La medida, que disparó el paro de comercialización de los productores, resulta insólita. No sólo por la desinformación del propio Presidente y su argumento de que los consumidores argentinos pagan por la carne los mismos precios en dólares que en Europa, cuando la diferencia promedio es de 10 a 70. El problema es que la Argentina tiene una moneda que cada año pierde entre 30 y 50% de su valor y, con el deterioro de los salarios, cualquier precio en pesos resulta caro. También porque no se puede dar el lujo de perder exportaciones.
Un informe de CREA indica que entre 2011 y 2020 las ventas totales al exterior cayeron en US$28.148 millones (-34%), al pasar de 82.981 a 54.833 millones. En el caso específico de la carne vacuna, se pasó de exportar 771.000 toneladas (de res con hueso) en 2006 a un mínimo de 183.000 en 2011. Entre 2015 y 2020, crecieron 354% en volumen y casi 2000 millones en dólares, en tanto que recién en 2019 pudieron superar las cantidades de 13 años antes. Además, entre 2006 y 2021 aumentaron sus exportaciones en volumen Paraguay (105%), Brasil (51%) y Uruguay (5%), que tienen inflaciones de un dígito anual. Según la entidad, se trata de números preocupantes, cuando el país deberá afrontar pagos de deuda en moneda extranjera a acreedores privados que, en promedio, ascienden a US$ 8935 millones por año en concepto de capital e intereses entre 2025 y 2035.

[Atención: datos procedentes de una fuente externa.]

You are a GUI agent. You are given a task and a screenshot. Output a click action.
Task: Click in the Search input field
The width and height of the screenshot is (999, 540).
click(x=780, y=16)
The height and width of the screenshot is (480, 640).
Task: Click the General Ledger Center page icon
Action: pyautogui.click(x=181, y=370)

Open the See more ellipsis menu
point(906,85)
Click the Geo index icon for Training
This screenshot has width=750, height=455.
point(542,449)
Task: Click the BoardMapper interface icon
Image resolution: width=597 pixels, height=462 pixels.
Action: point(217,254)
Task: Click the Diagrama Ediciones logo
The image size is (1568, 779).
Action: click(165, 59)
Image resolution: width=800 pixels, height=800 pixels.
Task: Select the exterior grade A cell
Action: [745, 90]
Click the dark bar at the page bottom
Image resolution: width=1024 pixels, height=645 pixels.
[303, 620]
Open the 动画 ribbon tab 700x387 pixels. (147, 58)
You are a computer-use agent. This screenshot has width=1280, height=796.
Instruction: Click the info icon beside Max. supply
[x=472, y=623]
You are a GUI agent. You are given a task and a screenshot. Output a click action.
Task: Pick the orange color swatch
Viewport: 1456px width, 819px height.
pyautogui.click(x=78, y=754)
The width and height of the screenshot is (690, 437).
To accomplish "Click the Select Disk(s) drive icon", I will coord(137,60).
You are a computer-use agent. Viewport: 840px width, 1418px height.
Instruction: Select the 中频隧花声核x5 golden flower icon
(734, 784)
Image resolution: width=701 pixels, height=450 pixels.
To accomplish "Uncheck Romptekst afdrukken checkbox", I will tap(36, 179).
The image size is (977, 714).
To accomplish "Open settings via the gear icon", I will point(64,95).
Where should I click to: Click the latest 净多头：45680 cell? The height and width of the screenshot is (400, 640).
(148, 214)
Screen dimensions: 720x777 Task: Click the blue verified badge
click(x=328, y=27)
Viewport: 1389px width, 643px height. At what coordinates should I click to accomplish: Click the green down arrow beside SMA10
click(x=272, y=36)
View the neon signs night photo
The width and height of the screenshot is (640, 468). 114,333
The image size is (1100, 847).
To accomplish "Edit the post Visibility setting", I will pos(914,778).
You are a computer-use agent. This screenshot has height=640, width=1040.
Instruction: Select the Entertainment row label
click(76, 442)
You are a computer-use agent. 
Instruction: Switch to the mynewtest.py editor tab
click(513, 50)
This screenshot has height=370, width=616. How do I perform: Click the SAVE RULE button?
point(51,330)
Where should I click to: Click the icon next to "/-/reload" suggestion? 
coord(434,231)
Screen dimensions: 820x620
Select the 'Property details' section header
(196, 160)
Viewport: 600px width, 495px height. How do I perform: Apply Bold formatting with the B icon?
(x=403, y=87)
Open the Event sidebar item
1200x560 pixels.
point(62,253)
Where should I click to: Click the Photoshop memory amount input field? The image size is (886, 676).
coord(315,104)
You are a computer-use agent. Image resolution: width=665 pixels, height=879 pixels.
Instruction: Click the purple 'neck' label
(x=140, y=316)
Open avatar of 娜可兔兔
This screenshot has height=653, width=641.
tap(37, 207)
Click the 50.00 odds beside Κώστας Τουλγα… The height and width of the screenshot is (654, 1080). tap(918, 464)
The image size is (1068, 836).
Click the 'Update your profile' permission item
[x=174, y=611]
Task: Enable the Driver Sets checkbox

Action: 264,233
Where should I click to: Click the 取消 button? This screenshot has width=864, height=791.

En cambio, la preocupación de Alberto Fernández por “la mesa de los argentinos” no tiene su correlato con los impuestos, que representan 40% del precio final en promedio. Si la próxima semana sesiona la Cámara de Diputados, el oficialismo aprobará la prórroga del Consenso Fiscal con los gobernadores hasta 31 de diciembre de este año para asignar mayores recursos tributarios a provincias y municipios. Ya había sido modificado en 2020 con un cambio de 180 grados respecto del acordado en 2017 para bajar impuestos distorsivos, que ahora vuelven a subir. Básicamente, podrán aumentar las alícuotas de Ingresos Brutos, que es el peor impuesto y el más más distorsivo ya que se aplica en cascada sobre todos los eslabones de las cadenas de producción, transporte y comercialización y se traslada directamente (entre 4 y 5 puntos) al consumidor, que absorbe el 21% del IVA. Además, incluye una retención que los contribuyentes difícilmente recuperan aunque tengan saldos a favor, ya que hay provincias que acumulan hasta 300 meses de demora. Todo va derecho a los precios. También vuelven a subir Sellos y tasas municipales que se aplican con cualquier motivo (carteles, anuncios publicitarios, fondos solidarios) y se eliminan los topes para ABL (CABA) e Inmobiliario (provincias), con aumentos de valuaciones que en algunos casos van de 100 a 500%.
Toda esta mayor presión tributaria hipoteca a futuro la inversión privada y la creación de empleos, indispensable para que la economía vuelva a crecer sostenidamente. Demasiados costos ocultos para una elección en la que el oficialismo busca mostrar como trofeo un triunfo en la provincia de Buenos Aires, sin que se modifique su mayoría en el Senado y sólo puede arrojar inciertas sorpresas en Diputados.